• [Try it]
All entries below need to be written out exactly, but without their pictures.

• [Data]
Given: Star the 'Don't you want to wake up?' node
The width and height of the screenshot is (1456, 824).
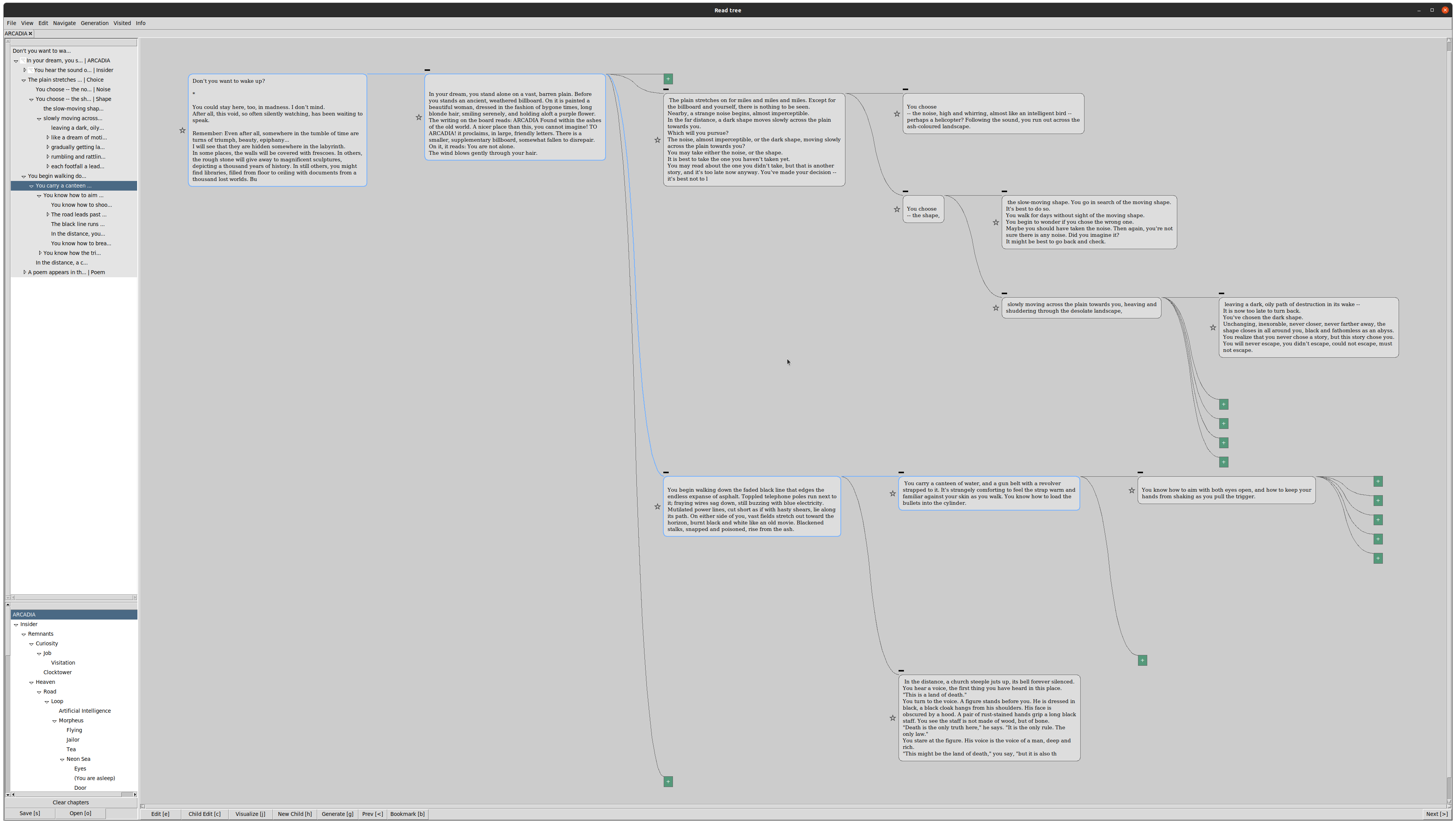Looking at the screenshot, I should pyautogui.click(x=182, y=131).
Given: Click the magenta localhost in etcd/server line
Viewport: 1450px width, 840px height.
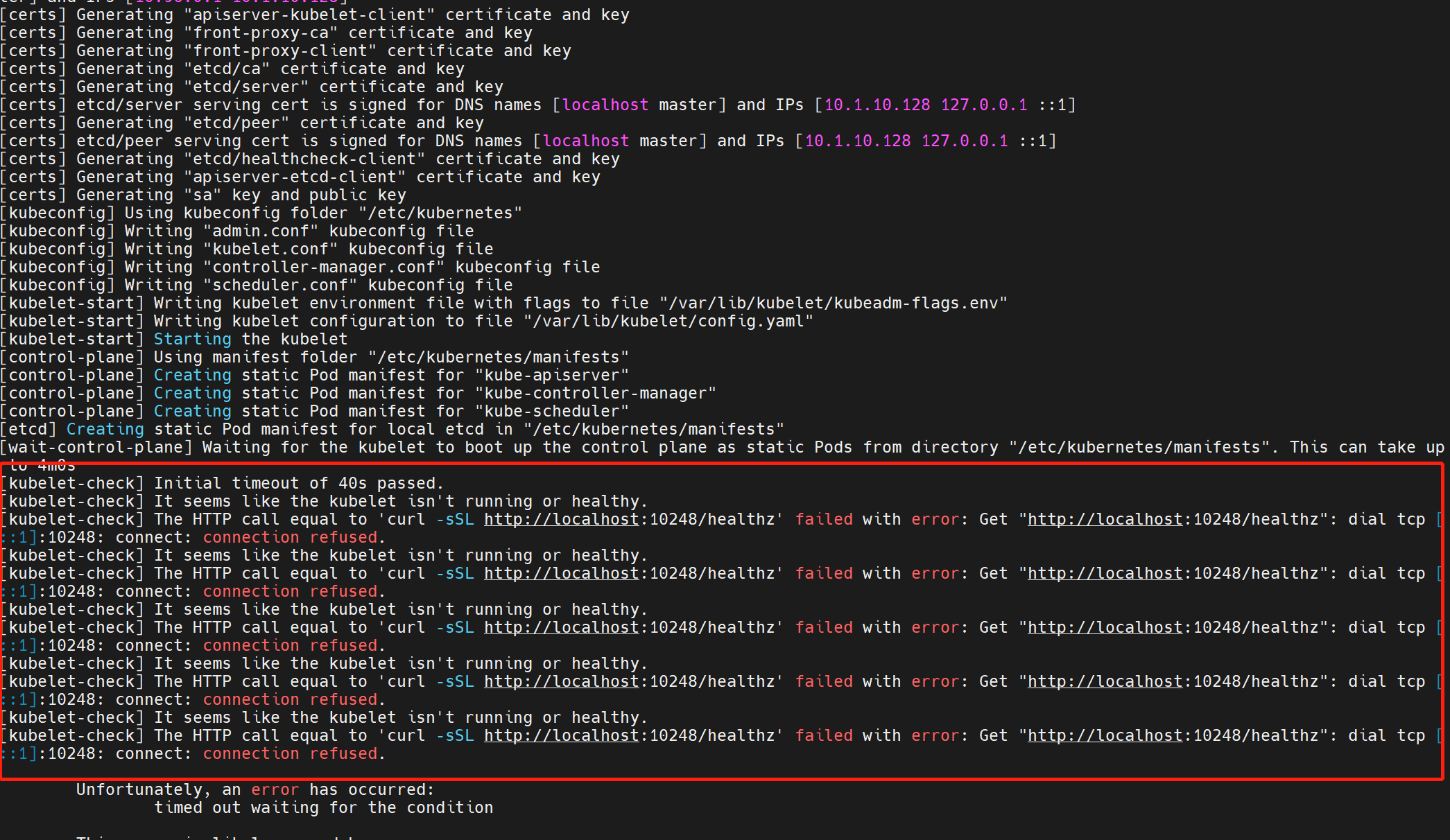Looking at the screenshot, I should (605, 105).
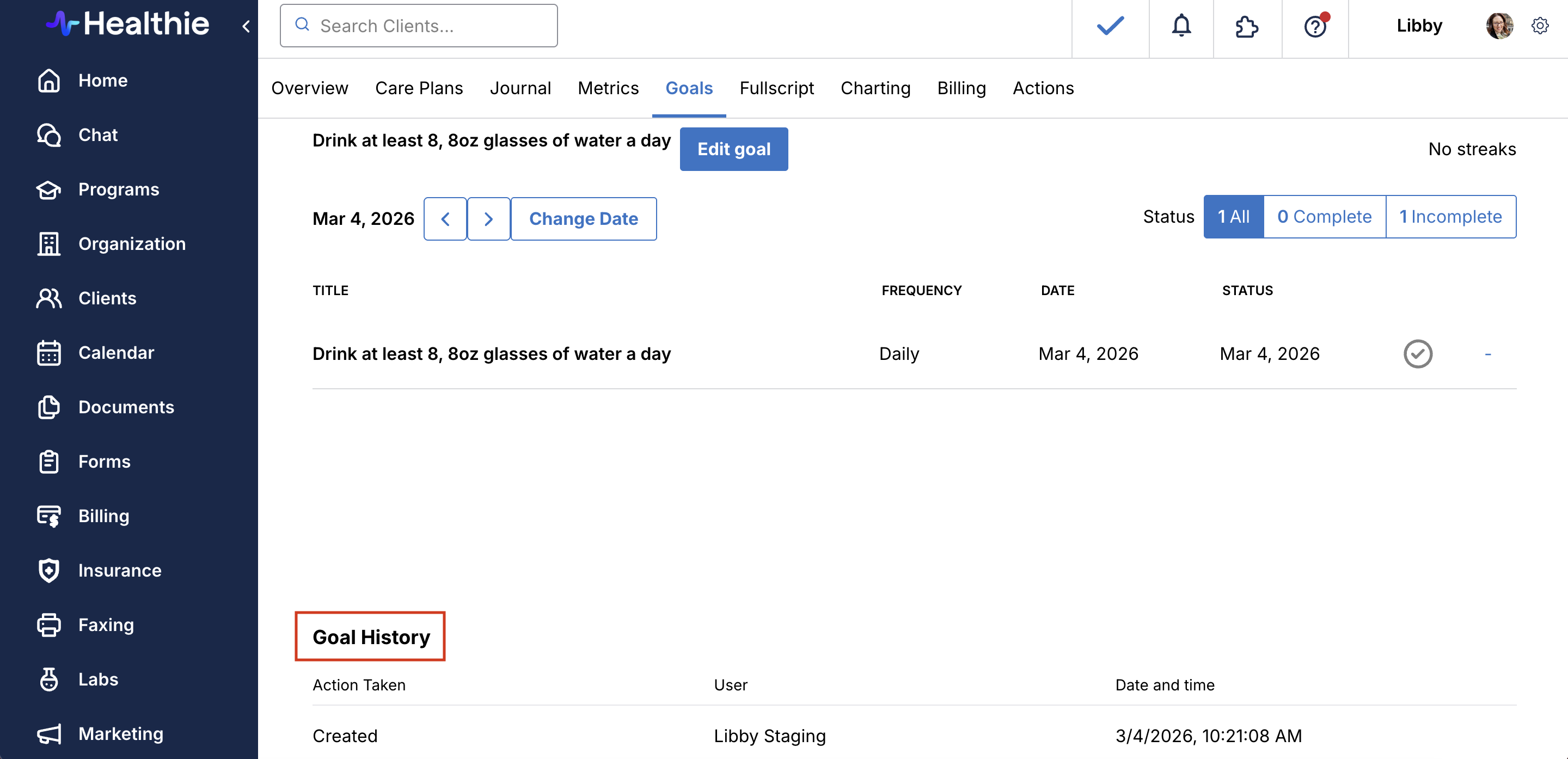Go to previous date with left chevron
Image resolution: width=1568 pixels, height=759 pixels.
[445, 219]
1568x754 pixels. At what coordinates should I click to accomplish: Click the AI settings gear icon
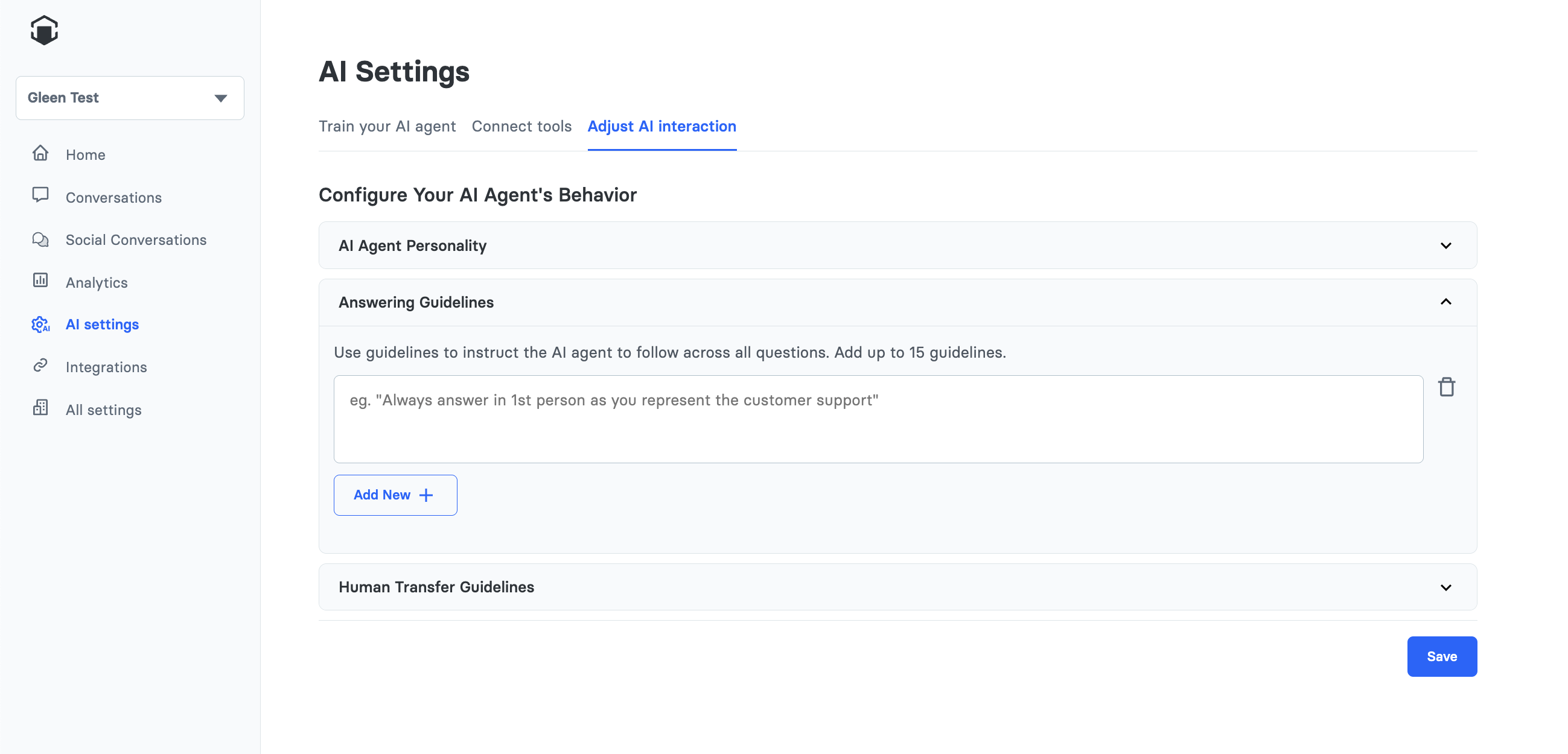pos(40,325)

• [Exercise output]
Given: Star the 'Don't you want to wake up?' node
The width and height of the screenshot is (1456, 824).
Looking at the screenshot, I should pyautogui.click(x=182, y=131).
Given: Click the magenta localhost in etcd/server line
Viewport: 1450px width, 840px height.
Looking at the screenshot, I should (605, 105).
Go to previous date with left chevron
Image resolution: width=1568 pixels, height=759 pixels.
[445, 219]
1568x754 pixels. At what coordinates should I click to accomplish: Click the AI settings gear icon
pos(40,325)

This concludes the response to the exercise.